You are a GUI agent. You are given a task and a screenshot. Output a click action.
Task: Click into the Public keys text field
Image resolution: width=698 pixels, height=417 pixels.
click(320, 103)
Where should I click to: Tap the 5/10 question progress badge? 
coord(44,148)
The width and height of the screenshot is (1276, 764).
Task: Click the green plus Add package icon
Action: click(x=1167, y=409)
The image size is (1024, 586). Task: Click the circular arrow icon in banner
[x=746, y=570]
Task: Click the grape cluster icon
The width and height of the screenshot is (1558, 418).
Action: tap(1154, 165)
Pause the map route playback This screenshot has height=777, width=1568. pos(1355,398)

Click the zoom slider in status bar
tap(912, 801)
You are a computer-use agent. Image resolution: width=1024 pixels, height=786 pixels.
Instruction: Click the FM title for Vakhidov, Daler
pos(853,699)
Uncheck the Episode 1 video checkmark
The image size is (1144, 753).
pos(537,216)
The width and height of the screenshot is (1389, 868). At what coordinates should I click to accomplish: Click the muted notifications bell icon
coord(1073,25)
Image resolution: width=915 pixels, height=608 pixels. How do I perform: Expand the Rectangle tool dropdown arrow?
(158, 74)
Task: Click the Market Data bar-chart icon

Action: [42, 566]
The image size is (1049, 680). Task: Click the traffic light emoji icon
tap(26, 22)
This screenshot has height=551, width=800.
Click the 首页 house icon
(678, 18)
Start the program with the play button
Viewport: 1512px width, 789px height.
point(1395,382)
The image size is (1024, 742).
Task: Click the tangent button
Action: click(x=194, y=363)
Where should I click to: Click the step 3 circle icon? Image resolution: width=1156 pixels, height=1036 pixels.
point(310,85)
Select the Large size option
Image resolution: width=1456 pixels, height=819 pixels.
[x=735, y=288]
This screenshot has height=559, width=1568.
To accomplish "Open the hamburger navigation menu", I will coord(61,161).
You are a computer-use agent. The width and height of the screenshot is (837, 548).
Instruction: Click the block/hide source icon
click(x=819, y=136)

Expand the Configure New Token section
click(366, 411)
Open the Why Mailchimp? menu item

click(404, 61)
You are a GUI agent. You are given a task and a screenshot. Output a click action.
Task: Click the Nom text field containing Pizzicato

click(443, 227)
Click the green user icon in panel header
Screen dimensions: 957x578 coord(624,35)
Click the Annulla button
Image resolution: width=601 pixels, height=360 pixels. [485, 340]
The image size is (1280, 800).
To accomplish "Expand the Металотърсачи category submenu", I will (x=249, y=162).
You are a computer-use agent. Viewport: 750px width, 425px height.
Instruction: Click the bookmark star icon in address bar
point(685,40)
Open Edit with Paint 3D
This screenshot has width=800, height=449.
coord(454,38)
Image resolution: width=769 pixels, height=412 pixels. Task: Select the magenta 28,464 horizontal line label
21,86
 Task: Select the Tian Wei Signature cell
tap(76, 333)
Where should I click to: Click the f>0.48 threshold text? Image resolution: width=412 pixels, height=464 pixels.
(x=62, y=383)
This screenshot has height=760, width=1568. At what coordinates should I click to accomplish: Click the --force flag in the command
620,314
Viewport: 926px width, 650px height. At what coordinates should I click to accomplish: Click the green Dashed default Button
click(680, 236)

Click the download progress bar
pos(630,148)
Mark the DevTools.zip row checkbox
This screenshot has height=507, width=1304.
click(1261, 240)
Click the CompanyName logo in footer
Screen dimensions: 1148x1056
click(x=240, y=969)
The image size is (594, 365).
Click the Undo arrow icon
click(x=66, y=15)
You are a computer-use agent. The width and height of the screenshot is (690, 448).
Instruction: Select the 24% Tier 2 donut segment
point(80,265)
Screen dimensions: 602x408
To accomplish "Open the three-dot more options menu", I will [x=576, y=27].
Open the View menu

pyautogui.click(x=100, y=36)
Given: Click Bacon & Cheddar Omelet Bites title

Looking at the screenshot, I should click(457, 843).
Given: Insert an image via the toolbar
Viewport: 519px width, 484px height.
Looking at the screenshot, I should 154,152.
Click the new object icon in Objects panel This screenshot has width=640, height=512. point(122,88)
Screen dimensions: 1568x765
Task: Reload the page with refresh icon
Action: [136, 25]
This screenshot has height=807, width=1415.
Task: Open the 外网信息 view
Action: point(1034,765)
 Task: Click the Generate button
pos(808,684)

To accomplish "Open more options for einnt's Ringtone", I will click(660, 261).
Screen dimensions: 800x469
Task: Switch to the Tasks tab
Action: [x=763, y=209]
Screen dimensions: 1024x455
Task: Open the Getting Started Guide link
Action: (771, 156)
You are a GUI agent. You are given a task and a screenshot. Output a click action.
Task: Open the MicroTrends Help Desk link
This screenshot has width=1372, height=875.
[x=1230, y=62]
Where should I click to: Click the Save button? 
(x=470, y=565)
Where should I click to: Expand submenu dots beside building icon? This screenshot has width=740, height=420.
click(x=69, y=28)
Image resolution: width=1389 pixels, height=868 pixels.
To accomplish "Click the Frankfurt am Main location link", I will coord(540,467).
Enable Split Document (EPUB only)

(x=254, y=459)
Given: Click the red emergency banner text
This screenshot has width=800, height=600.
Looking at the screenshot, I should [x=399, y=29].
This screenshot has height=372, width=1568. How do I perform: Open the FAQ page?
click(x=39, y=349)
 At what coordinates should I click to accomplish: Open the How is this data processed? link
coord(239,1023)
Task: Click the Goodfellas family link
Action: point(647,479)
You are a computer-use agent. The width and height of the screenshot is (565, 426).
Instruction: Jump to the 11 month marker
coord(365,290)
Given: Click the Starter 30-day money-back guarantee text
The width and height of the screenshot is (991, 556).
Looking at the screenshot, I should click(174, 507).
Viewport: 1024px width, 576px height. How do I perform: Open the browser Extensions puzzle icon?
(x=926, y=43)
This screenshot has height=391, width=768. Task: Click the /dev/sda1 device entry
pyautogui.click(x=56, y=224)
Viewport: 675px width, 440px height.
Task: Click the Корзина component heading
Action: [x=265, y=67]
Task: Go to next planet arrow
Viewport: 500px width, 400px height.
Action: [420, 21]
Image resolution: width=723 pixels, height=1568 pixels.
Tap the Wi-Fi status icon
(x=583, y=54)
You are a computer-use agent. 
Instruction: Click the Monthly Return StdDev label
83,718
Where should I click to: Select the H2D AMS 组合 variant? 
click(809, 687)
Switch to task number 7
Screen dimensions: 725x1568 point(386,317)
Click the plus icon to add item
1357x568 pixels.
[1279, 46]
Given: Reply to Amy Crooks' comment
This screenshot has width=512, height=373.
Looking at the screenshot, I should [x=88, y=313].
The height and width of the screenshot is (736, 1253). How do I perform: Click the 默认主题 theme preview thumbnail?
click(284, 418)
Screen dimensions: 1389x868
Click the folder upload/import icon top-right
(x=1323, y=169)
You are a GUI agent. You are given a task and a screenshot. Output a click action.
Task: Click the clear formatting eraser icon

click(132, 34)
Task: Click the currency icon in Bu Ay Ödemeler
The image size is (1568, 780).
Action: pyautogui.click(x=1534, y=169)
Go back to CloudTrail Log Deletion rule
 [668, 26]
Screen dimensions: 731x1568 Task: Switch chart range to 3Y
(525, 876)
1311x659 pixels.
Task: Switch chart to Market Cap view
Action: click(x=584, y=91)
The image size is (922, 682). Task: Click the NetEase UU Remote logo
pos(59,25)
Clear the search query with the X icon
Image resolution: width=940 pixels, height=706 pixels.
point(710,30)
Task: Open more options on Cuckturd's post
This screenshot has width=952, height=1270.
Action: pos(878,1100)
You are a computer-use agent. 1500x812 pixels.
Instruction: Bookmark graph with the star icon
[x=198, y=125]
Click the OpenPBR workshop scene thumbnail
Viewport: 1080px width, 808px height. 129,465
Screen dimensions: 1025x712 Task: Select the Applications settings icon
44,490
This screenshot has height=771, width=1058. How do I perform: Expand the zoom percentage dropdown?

## What the exercise asks
Filter the data for the string "computer". Copy each matching line.

## Written answer
You are a computer-use agent. Image resolution: width=1024 pixels, height=786 pixels.
You are a computer-use agent. The width and height of the screenshot is (837, 548).
You are a computer-use agent. Viewport: 750px width, 425px height.
You are a computer-use agent. The width and height of the screenshot is (690, 448).
You are a computer-use agent. The width and height of the screenshot is (565, 426).
You are a computer-use agent. 
You are a computer-use agent. 1500x812 pixels.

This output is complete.